BEGIN Data for this exercise

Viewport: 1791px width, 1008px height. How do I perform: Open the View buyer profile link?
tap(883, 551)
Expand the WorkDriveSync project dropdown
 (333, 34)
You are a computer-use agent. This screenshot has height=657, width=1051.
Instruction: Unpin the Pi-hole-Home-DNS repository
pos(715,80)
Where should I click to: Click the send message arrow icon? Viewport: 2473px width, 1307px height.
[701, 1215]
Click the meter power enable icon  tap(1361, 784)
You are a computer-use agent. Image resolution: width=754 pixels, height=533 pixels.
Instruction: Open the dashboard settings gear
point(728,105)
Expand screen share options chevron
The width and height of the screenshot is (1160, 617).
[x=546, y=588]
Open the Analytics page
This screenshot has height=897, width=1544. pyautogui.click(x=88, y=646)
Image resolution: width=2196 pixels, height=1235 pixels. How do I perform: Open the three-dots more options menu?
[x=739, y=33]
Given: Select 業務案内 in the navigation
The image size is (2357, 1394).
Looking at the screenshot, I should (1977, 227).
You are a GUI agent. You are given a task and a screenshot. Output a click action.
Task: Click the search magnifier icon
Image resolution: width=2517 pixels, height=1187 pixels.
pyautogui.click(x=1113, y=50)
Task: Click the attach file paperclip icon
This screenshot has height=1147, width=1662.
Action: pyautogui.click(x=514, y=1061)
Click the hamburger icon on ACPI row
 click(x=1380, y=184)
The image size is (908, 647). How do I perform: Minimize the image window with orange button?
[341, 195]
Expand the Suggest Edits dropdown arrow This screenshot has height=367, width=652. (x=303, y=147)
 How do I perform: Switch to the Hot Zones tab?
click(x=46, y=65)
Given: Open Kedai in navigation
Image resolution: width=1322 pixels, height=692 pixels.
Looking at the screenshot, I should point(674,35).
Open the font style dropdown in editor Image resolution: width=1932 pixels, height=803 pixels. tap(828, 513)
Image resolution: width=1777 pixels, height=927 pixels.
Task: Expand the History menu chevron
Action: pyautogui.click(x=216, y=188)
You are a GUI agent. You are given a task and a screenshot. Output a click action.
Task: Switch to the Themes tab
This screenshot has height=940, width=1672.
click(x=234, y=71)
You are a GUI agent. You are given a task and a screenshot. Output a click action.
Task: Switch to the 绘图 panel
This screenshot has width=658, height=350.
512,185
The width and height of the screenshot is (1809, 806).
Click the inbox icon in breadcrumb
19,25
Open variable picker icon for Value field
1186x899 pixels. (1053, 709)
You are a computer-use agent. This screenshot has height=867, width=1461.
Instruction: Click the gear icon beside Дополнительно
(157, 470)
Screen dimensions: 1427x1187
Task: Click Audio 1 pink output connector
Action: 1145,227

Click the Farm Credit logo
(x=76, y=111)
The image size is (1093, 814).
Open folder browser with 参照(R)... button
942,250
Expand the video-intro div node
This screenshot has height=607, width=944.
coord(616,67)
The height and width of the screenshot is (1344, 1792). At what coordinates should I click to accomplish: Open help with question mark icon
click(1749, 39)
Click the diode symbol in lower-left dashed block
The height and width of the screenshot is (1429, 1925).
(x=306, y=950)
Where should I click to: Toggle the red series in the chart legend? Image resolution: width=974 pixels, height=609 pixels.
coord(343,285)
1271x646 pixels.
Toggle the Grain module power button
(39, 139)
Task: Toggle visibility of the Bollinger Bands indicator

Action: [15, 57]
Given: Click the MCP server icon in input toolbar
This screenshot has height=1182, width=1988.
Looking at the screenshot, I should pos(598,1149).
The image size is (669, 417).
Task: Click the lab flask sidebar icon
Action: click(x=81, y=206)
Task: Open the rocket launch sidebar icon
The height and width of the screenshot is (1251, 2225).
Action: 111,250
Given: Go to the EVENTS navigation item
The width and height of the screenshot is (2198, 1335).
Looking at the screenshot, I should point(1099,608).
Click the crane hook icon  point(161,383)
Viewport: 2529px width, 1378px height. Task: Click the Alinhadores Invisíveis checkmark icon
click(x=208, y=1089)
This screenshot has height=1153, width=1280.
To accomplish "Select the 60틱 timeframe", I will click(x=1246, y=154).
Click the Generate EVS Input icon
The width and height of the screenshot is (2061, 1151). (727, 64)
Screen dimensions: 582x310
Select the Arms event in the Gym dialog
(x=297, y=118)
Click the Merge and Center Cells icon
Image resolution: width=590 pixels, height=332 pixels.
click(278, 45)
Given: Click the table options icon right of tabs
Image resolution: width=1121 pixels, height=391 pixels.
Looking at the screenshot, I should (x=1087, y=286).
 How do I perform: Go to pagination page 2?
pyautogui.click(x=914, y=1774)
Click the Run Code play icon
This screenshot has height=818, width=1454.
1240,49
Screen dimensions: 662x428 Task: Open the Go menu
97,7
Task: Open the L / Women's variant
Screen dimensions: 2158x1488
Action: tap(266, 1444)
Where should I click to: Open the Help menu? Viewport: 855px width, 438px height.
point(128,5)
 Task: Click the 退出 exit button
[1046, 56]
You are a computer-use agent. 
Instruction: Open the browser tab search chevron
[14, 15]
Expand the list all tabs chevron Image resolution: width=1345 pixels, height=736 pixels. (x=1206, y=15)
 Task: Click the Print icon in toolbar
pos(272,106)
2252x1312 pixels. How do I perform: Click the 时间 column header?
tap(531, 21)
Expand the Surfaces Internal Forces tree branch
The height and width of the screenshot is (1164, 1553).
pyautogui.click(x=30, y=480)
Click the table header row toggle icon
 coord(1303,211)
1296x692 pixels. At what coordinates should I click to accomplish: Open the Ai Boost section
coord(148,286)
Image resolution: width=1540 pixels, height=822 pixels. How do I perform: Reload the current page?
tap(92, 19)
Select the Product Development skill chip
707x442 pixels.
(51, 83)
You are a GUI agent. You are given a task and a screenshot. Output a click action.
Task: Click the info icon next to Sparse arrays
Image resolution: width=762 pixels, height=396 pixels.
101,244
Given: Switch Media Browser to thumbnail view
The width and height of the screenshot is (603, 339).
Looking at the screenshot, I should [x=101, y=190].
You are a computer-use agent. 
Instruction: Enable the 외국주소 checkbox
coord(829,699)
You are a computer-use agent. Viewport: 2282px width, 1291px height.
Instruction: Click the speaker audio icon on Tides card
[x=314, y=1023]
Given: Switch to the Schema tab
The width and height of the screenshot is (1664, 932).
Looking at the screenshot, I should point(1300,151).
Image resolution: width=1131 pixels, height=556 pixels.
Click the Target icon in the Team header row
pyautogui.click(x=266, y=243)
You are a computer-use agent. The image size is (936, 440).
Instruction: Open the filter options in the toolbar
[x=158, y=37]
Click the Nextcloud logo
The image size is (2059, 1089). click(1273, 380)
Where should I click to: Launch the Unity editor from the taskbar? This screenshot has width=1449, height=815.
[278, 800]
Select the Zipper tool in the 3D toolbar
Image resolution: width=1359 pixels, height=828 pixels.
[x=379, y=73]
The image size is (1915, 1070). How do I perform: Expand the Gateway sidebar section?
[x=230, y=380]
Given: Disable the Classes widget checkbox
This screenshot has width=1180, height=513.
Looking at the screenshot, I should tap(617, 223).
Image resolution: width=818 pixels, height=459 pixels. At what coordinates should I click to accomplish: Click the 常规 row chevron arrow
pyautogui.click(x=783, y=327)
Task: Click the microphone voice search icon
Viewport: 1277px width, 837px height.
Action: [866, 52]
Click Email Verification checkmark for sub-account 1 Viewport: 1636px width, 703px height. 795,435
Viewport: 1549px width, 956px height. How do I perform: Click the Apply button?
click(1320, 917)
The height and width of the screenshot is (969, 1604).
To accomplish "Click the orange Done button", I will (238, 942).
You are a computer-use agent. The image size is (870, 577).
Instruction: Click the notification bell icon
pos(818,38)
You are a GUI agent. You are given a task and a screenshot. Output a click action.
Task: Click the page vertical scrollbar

END Data for this exercise

What is being asked: Set down again, word for word, the stretch of records from the line with "has height=867, width=1461." to the line with "1271x646 pixels.", both of those lines included.

Reply:
You are a computer-use agent. This screenshot has height=867, width=1461.
Instruction: Click the gear icon beside Дополнительно
(157, 470)
Screen dimensions: 1427x1187
Task: Click Audio 1 pink output connector
Action: 1145,227

Click the Farm Credit logo
(x=76, y=111)
The image size is (1093, 814).
Open folder browser with 参照(R)... button
942,250
Expand the video-intro div node
This screenshot has height=607, width=944.
coord(616,67)
The height and width of the screenshot is (1344, 1792). At what coordinates should I click to accomplish: Open help with question mark icon
click(1749, 39)
Click the diode symbol in lower-left dashed block
The height and width of the screenshot is (1429, 1925).
(x=306, y=950)
Where should I click to: Toggle the red series in the chart legend? Image resolution: width=974 pixels, height=609 pixels.
coord(343,285)
1271x646 pixels.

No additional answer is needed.